After being eviscerated by highway projects, poverty, public health crises and crime, this square-mile South Bronx neighborhood took its final blow in the form of arson, both by tenants and landlords, which helped to reduce rows of tenements to rubble.
The ruined streets conjured fear when used as film locations, whether for horror movies (“Wolfen”) or police dramas (“Fort Apache the Bronx”). They also served as a different type of media backdrop when, 31 years ago this month, President Jimmy Carter paid a visit, describing the area as America’s “worst slum.”
In the intervening decades, much has changed. Once-desolate lots now have housing, whether rebuilt two-families or luxury condominiums.
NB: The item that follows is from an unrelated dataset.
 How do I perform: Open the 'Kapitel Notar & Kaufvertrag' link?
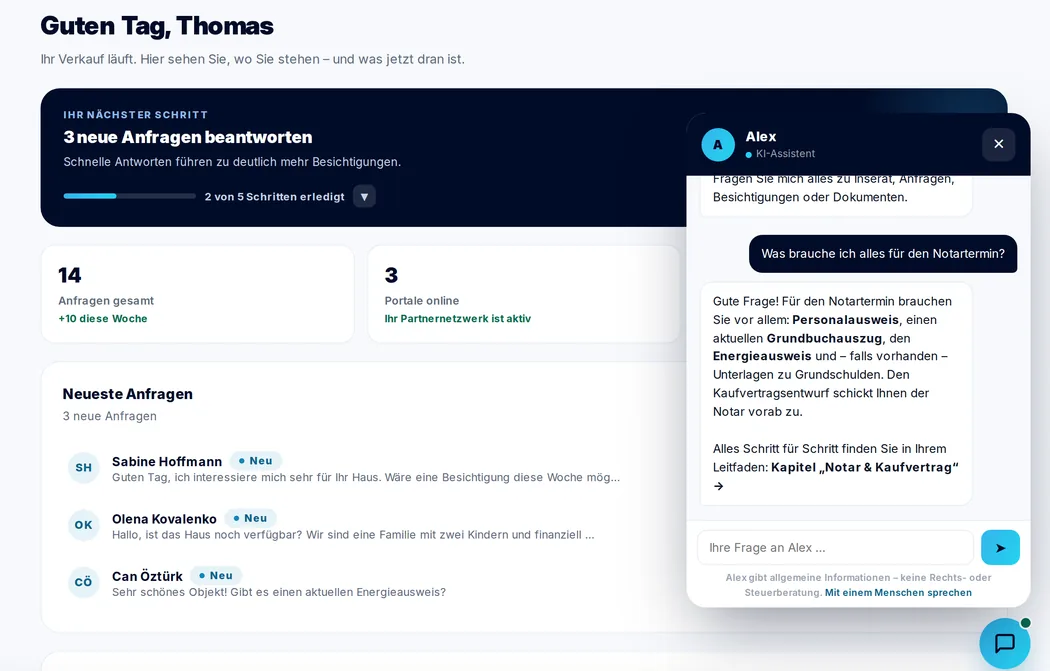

One lot that Mr. Carter visited is now the site of Interval Green and Louis Nine House, a $46 million complex with 173 moderately priced apartments, built with planted roofs and leafy courtyards by the nonprofit Women Housing and Economic Development Corporation. It is to open to renters next month.
Some new homes in the area make use of materials that are sensitive to Crotona high asthma rates. In fact, 28 new brick-and-stone two- and three-families with nontoxic rugs and paints built by the Blue Sea Development Company, won a city environmental award in September.